We’ve found that using Nextera Rapid Capture Custom Enrichment has been beneficial in our LipidSeq studies. We’ve learned to play with the base-pair padding to make sure that we obtain adequate coverage over our target regions. We typically achieve 200–400× coverage over most of our coding regions on our Nextera Rapid Capture Custom Enrichment targets.
Certainly, TruSeq Custom Amplicon has its place. For example, we became aware of a new gene and wanted to sequence that gene in all 2000 of our subjects. I performed a design for a TruSeq Custom Amplicon–based process for that single gene. I realized that I could perform the assay, sequence it on the MiSeq System at 96-plex on one run, and it would be cheaper than Sanger sequencing the backlog of samples.
Q: What is the perception in your lab of the transition from Sanger sequencing to NGS?
JR: Some of our research associates and senior staff have been part of the transition and have seen how successful it has been in terms of time and costs. However, our fourth-year and new grad students have come to expect that they’re going to get 700 kb of data in a two-week turnaround.
Q: How did the culture of the Robarts Research Institute support the creativity needed to design the LipidSeq panel?
JR: The culture of the Robarts Research Institute provides a solid infrastructure to support its scientists.
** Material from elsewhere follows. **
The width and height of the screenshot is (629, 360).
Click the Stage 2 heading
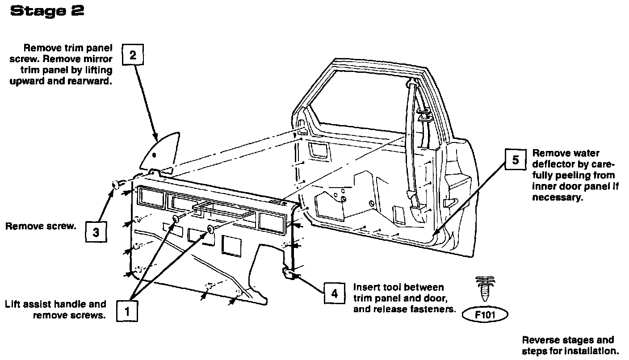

Dr. Hegele is certainly a world leader in his research, creating an excellent work environment and scientific program that attracts creative people. It makes us think outside the Sanger box, and embrace new technologies such as NGS. A perfect example is turning the concept of performing exon resequencing and polygenic trait score SNP scoring on the same resequencing assay and turning that into reality on the LipidSeq panel. That was the result of creativity and good insight, that combined Sanger and TaqMan assay workflows and transformed them into a high-throughput process using NGS.